(Reading text):
......

But when they played the tapes back, they found that ... other items had intruded. Someone speaking, fast and urgent, in what might be Polish. A twittering, like small birds in a wood ... Once, a woman's irate voice...
Hilary Mantel, Beyond Black

The Husband suggests the design of my blog should be "a single tear drop." We are sitting at a table on an Alexandria sidewalk when he says this, having lunch with Moo and Herself and taking a break from the art festival we've been wandering through. He is having a Corona beer and I am having a margarita, and it is a muggy Saturday afternoon and we are having a pretty good time. At the table next to us is a middle-aged couple, sitting with their little girl and next to their table is a buggy covered with pink netting: their new baby is inside the buggy, asleep. The mother and I start talking to each other the way mothers will, telling stories and comparing, and I am halfway through a story when I reach a point where I can either say that The Husband and I do not live together, or I can change one tiny detail so that we--Moo, Herself, The Husband and I--so that we remain, for the length of the conversation, a functioning and cohesive Unit: a normal family, on a normal family outing, on a normal weekend, in our normal life together. I hesitate for just a second, and then finish the story.

I understand that The Husband's remark is meant to be taken facetiously but not really, since he is not in favor of how I write my blog, which is to say from the point of emotion, which is to say that many of the entries sound like I am sad. He doesn't realize that when I sit down to write I might have a very different outcome in mind but something happens when my fingers are on the keyboard and how I'm feeling tends to leak out--but often I don't even realize "how I'm feeling" is how I'm feeling... it's almost like being a medium, channeling somebody else's impressions/emotions/ life, holding it in or maybe not picking up the phone until I sit down and I look at the computer screen and I think, maybe "I'll write about what I had for dinner" but when I hit Preview and read what I've written there's not one thing on the page that remotely resembles a story about meatloaf.

Posted by JudyLa at 03:30 AM | Comments (0)

September 08, 2005

falling scales

It's funny--well, not funny, exactly, but interesting--how wrong a person can be. How wrong I can be, especially when I feel, quite strongly, that I am right. Take yesterday, for example. When I wrote yesterday that I thought The Husband probably felt jumping out of a plane together would illustrate something about our relationship and how we feel about each other ... "I want to do this with you," he said ... what he meant was, actually,"When adversity gets you down, a parachute jump will give you a whole new perspective." Or something like that. It wasn't an "I love you" pep-talk, it was something else entirely.

......

(Supplied entries):
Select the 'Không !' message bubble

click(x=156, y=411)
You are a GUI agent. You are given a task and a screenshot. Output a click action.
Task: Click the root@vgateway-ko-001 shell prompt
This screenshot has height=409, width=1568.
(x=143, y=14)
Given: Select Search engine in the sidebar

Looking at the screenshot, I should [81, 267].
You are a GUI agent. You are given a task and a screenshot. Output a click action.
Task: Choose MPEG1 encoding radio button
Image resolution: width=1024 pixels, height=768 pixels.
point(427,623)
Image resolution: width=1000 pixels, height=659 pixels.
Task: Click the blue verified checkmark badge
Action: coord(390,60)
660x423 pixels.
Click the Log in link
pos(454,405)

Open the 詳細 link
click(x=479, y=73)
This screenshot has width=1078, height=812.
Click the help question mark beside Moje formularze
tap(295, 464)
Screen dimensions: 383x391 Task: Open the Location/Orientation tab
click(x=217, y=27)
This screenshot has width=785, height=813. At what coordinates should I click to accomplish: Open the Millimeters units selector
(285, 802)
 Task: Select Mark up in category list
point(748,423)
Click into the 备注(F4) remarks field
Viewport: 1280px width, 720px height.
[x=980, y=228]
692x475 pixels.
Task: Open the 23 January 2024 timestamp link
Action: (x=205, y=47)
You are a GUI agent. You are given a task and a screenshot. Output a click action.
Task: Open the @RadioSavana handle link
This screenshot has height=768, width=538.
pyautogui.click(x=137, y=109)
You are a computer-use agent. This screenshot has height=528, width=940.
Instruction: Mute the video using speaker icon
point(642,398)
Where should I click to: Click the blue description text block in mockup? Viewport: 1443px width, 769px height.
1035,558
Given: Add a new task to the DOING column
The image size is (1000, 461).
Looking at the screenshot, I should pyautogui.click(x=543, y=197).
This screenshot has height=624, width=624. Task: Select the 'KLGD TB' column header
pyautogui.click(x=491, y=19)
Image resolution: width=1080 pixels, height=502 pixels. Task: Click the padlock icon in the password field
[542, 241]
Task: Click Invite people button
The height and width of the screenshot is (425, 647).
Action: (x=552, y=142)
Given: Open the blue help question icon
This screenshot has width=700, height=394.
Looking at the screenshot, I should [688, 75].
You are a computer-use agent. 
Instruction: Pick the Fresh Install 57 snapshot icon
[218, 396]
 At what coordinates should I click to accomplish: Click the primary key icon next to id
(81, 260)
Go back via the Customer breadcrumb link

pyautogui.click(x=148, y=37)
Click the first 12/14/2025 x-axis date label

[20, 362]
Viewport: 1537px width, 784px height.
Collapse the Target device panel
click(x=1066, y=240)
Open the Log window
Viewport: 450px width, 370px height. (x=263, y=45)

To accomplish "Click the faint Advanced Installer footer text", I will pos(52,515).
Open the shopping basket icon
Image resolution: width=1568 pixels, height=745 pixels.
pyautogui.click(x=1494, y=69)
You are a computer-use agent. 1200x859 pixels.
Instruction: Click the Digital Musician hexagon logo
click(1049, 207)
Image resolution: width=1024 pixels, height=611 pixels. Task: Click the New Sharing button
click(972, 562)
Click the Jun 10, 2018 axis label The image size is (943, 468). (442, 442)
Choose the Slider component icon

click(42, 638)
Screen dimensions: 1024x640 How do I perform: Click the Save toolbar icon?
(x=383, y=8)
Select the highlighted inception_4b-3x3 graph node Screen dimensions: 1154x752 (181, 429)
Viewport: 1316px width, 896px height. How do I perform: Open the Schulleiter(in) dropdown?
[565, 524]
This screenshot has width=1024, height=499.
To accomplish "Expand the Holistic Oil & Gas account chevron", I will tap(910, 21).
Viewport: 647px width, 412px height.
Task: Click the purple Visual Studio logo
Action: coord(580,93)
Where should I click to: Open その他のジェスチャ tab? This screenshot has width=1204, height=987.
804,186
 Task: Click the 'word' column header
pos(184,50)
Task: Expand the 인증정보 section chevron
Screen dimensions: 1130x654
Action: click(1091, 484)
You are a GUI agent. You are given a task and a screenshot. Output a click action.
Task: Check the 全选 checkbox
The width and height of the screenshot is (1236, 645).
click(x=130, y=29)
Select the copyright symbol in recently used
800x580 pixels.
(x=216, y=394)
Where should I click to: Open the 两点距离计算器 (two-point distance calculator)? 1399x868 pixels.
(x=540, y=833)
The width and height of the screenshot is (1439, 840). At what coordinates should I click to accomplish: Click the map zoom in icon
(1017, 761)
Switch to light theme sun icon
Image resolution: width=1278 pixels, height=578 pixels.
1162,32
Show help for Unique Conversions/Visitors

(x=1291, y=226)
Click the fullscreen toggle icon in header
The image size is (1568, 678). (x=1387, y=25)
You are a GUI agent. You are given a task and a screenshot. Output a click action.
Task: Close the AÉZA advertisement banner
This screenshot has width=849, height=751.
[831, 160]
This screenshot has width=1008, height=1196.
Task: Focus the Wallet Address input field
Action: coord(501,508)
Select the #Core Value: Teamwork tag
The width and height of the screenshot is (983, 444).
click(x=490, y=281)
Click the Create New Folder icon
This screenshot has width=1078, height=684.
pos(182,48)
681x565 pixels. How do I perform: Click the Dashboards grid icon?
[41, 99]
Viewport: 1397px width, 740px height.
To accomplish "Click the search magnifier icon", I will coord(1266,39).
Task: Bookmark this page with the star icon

......

(Problem description):
Decide whether each statement below agrees with the blog excerpt. Answer yes or no for each, and quote the exact words from the excerpt that settle it.
1. The Husband was drinking a margarita at lunch.
2. The baby at the next table was asleep inside a buggy.
3. The Husband approves of the way the blog is written.

(Task answer):
1. No: "He is having a Corona beer and I am having a margarita"
2. Yes: "their new baby is inside the buggy, asleep."
3. No: "he is not in favor of how I write my blog"